I see two factors in play here that could slow the computerized process. One is that all the absentee ballots have yet(!) to be included. Why weren’t they included in the count from the start? Because they weren’t available at the start. A State law enacted just last year allows absentee ballots arriving as late as a week after primary day to be counted, so long as they’re postmarked by primary day.

Another is that the test ballots weren’t marked in any serious way, so they have to be hand-identified and hand-removed from the pile of ballots cast.

Wow.

Compelling Interest and Racism

The Wall Street Journal‘s editors correctly decry President Joe Biden’s (D) race-based “equity” programs and diktats as taking our nation back to an ugly past.

By equity, Mr Biden means preferences for some racial groups over others to achieve equal outcomes.

And

Mr Biden sells his agenda as taking America into the future. But allocating government funds or privileges by race is a step back to an uglier past. … If applied on the scale Mr Biden hopes, America would become a nation of groups competing for racial spoils and defined outcomes rather than seeking equal opportunity for everyone.

The editors added this near the end of their piece, and here I demur from them.

Strict scrutiny requires that the government have a compelling interest for discriminating by race, and that it must use the least restrictive means to achieve that interest. If less restrictive ways can achieve the same purpose, the policy fails.

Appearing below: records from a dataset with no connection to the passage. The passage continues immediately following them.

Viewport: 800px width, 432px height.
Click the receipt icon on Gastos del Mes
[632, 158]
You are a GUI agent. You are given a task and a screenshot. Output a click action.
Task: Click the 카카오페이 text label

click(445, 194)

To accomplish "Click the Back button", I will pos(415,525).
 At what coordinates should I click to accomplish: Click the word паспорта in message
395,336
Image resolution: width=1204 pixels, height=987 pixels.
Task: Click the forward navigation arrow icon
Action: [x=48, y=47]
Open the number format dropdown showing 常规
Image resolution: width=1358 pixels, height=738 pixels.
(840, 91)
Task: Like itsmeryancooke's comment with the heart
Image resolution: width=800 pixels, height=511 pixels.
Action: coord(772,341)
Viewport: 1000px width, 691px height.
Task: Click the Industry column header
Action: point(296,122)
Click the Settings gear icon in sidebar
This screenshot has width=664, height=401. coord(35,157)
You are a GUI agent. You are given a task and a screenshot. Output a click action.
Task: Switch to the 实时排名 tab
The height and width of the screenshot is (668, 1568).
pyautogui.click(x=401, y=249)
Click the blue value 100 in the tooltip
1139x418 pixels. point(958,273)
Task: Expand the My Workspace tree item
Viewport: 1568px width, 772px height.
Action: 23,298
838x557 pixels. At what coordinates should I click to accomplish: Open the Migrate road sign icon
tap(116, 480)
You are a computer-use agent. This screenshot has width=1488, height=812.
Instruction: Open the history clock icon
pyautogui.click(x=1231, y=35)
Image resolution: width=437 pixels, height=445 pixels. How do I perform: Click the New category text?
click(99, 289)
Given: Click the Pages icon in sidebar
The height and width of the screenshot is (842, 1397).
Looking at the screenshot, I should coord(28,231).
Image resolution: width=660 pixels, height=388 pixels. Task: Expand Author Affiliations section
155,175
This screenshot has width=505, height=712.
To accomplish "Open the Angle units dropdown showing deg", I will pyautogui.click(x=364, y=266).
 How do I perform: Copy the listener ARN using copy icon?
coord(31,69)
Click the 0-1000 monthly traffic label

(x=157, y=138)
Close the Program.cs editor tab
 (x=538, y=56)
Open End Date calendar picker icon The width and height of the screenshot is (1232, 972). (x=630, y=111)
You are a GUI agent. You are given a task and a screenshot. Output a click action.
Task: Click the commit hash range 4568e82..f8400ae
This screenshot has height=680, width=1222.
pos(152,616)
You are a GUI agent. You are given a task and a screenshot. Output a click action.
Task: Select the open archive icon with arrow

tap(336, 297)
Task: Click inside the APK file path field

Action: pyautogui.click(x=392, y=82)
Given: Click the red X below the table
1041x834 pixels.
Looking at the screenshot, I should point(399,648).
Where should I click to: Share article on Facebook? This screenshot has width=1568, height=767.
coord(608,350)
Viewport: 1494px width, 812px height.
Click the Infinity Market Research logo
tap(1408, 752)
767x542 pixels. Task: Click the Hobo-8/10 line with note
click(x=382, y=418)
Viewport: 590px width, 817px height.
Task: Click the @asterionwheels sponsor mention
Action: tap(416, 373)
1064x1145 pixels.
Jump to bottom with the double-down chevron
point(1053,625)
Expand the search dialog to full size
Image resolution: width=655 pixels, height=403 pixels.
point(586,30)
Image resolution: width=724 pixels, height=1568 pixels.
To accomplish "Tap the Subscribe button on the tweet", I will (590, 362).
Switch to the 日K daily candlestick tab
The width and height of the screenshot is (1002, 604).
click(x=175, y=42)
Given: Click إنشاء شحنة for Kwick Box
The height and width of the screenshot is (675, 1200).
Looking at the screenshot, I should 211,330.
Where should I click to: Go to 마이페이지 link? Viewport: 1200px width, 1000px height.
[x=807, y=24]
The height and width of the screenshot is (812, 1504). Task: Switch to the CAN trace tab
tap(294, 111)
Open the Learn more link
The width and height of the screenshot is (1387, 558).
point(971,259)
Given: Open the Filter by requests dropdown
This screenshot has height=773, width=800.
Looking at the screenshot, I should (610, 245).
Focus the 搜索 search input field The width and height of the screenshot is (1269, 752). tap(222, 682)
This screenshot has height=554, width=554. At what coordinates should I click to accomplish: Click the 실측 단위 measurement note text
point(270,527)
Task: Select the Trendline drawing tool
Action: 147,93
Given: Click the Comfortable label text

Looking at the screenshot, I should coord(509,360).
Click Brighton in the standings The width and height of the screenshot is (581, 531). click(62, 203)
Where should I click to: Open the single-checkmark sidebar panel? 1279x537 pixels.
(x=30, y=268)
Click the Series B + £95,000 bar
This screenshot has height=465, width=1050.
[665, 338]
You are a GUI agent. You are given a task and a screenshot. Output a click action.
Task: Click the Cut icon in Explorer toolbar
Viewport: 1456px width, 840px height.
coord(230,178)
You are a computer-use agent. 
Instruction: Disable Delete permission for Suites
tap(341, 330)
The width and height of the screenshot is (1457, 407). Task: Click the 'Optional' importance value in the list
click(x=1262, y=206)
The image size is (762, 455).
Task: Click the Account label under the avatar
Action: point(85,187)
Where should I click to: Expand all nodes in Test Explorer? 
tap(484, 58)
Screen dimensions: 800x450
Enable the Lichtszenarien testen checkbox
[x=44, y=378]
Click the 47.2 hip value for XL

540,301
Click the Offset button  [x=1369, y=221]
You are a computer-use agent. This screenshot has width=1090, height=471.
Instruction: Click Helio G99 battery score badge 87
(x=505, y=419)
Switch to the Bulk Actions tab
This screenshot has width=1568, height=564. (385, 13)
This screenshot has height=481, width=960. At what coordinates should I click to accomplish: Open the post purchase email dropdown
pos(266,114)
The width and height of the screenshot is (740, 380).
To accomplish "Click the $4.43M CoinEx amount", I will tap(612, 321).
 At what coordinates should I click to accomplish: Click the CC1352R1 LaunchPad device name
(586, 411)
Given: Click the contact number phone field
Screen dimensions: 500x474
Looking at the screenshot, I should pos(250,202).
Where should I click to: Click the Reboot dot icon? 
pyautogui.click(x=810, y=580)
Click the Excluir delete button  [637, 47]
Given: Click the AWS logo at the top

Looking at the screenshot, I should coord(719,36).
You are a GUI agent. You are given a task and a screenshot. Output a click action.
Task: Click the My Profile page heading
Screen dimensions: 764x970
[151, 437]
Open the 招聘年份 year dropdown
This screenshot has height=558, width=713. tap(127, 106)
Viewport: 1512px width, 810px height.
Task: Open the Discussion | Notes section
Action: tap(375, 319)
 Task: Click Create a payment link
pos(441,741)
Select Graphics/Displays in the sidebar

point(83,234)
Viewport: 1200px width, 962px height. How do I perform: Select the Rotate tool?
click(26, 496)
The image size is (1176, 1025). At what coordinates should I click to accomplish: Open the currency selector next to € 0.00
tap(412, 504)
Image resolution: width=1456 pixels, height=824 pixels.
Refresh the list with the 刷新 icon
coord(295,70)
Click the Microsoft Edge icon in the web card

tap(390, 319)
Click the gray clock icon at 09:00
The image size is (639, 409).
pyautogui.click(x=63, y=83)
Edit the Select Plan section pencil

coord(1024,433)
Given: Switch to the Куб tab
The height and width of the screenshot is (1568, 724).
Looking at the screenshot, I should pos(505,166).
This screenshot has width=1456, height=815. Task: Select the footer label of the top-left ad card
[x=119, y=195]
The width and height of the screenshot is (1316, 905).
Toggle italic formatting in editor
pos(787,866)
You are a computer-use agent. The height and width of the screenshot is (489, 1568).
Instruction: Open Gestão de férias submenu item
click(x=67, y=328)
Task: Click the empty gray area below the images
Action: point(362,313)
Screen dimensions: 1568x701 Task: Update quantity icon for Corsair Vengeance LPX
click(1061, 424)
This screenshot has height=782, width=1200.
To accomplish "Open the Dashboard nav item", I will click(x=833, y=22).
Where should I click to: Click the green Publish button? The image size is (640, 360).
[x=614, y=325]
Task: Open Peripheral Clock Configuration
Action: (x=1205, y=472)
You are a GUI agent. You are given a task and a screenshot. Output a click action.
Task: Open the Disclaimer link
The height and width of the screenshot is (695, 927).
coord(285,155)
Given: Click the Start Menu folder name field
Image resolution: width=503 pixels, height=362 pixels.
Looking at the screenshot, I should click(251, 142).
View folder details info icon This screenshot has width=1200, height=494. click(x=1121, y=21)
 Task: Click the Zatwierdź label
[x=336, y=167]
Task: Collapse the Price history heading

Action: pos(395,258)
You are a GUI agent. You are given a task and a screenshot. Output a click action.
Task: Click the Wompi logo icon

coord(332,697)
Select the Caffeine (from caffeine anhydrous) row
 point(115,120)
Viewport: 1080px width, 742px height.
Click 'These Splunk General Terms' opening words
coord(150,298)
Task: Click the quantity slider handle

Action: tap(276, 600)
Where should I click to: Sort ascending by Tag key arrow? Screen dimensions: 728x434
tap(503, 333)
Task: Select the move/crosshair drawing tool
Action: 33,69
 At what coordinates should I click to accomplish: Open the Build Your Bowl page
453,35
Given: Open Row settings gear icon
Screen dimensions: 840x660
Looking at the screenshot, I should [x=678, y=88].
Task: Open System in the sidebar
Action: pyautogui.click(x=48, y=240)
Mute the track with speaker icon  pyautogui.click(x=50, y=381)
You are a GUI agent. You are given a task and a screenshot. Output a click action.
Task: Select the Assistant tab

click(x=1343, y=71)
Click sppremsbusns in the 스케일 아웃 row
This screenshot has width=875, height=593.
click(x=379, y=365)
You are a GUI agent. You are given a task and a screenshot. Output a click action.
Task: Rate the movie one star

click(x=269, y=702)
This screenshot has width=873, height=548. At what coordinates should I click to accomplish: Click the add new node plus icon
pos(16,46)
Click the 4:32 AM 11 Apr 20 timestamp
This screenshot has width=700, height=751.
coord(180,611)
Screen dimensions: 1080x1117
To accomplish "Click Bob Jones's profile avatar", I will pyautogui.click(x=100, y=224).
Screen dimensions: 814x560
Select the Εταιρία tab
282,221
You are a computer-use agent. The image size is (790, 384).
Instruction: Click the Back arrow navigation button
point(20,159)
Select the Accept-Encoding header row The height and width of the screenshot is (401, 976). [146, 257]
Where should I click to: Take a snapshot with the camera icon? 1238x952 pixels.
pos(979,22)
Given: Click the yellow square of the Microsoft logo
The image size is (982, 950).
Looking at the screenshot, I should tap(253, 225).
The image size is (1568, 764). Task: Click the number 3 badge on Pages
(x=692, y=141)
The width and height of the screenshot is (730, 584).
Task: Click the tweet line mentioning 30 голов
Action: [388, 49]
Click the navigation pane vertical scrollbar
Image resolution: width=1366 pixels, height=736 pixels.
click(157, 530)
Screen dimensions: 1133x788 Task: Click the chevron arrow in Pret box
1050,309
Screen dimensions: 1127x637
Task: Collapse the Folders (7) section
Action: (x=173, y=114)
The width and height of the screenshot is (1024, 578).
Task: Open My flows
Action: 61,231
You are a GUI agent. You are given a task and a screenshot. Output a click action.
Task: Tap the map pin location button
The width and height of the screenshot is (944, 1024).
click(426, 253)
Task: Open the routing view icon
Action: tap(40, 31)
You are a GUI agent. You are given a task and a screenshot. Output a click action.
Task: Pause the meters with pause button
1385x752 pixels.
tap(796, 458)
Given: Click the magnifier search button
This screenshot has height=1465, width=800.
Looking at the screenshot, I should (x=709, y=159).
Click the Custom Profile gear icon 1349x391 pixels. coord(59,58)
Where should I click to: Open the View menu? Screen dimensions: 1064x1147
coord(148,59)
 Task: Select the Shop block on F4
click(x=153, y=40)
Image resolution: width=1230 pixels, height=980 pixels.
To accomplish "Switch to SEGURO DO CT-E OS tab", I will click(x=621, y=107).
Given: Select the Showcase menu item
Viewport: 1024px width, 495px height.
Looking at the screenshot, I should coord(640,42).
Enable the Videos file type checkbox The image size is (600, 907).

There shouldn’t be any strict scrutiny on such matters; the policies should fail on their face. There’s nothing in the 14th Amendment’s Equal Protections clause that permits Government-determined “compelling interest” to override our Constitution [emphasis added].

All persons born or naturalized in the United States, and subject to the jurisdiction thereof, are citizens of the United States and of the State wherein they reside. No State shall make or enforce any law which shall abridge the privileges or immunities of citizens of the United States; nor shall any State deprive any person of life, liberty, or property, without due process of law; nor deny to any person within its jurisdiction the equal protection of the laws.

All of that plainly applies to our Federal government every bit as much as it does to each of the governments of the several States.

The Strict Scrutiny standard, as applied here, has been unconstitutional from the start and was an earlier Supreme Court attempt to duck its responsibility in applying our Constitution rather than seeking out excuses and methodologies for getting outside of it.

Government’s compelling interest is to defend and uphold our Constitution.

Full stop.

Congressman Colin Allred (D, TX) Makes the Case

The good Congressman tried to make the case for HR1 in his Letter to the Thursday Wall Street Journal

What HR1 does is simple: it sets national standards for access to vote by mail, early voting, and voter registration so that our democracy isn’t radically different from state to state.

HR1 also nationalizes a number of other aspects of voting currently set by the individual States (as well as giving the Federal government veto authority over any moves a State might make in contradiction, but that’s an extra little fillip).

Unwittingly, though, the Progressive-Democratic Party Representative from Texas has made a critical aspect of the case against HR1.

Our 50 States do not exist merely as counties to the central government, existing solely for the convenience of enforcing laws handed down from the center. They are, instead, 50 different, enthusiastic, ongoing experiments in democracy. The good citizens of Maine have different imperatives than those of Illinois or Texas, and those citizens have different imperatives than those of California or Oregon.

And that’s a core strength of our nation.